Text passage:
= = =
Skip to content

CircleCI scheduled nightly pa11y scan

Caley Woods edited this page Jul 18, 2024 · 8 revisions

Accessibility scanning on 18f.gsa.gov

We perform automatic accessibility testing with pa11y in two ways:

  1. a full scan of the entire site, run nightly
  2. smaller targeted scans for each push, build, or pull request (PR), based on what files were changed

Targeted scans take less than 5 minutes, and the full nightly scan continues to check accessibility site-wide. Previously, full scans on every build would take over 25 minutes on CircleCI.

Problem

An 18F team member identified that pa11y runs were too slow, and created issue #3752.

We investigated and determined that pa11y runs took about 25 minutes, because every build and PR would check all files, and there were over a thousand URLs being checked. This length of time impeded contributions and updates to the site.
= = =
Stored dataset items
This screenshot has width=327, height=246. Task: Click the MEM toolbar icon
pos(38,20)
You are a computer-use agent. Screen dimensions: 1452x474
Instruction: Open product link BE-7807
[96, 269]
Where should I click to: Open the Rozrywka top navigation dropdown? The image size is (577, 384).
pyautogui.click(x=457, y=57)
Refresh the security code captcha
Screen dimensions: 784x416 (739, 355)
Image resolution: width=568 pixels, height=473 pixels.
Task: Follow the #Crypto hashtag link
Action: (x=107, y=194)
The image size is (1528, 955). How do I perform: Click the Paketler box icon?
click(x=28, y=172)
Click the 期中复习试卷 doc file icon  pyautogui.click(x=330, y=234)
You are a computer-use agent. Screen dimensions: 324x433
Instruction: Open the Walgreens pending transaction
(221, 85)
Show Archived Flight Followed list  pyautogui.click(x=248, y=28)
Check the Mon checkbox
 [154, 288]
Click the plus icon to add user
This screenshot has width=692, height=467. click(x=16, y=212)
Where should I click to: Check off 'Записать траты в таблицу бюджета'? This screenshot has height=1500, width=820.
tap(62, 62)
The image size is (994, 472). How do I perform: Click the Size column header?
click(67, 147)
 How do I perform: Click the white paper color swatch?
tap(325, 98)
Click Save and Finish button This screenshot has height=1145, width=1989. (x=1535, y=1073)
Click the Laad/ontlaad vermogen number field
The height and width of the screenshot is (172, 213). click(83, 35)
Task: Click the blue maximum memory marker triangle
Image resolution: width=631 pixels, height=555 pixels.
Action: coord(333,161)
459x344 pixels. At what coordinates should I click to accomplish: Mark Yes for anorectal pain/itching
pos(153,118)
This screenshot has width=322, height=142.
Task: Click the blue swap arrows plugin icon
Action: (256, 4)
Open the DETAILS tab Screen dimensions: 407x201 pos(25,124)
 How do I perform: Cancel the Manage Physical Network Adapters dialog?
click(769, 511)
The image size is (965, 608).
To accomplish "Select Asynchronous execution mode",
= = =
Request 1:
Answer these questions from the accessibility scanning page:
(a) How often is the full scan of the entire site run?
(b) What number did the 18F team member give the issue they created?
(c) About how many URLs were being checked when pa11y runs took about 25 minutes?
Request 2: Rewrite the part of the accessibility scanning page that begins at the words "1. a full scan" and stops after "created issue #3752.", swapping "nightly" for "daily".

Complete output 1:
(a) Nightly
(b) #3752
(c) Over a thousand

Complete output 2:
1. a full scan of the entire site, run daily
  2. smaller targeted scans for each push, build, or pull request (PR), based on what files were changed

Targeted scans take less than 5 minutes, and the full daily scan continues to check accessibility site-wide. Previously, full scans on every build would take over 25 minutes on CircleCI.

Problem

An 18F team member identified that pa11y runs were too slow, and created issue #3752.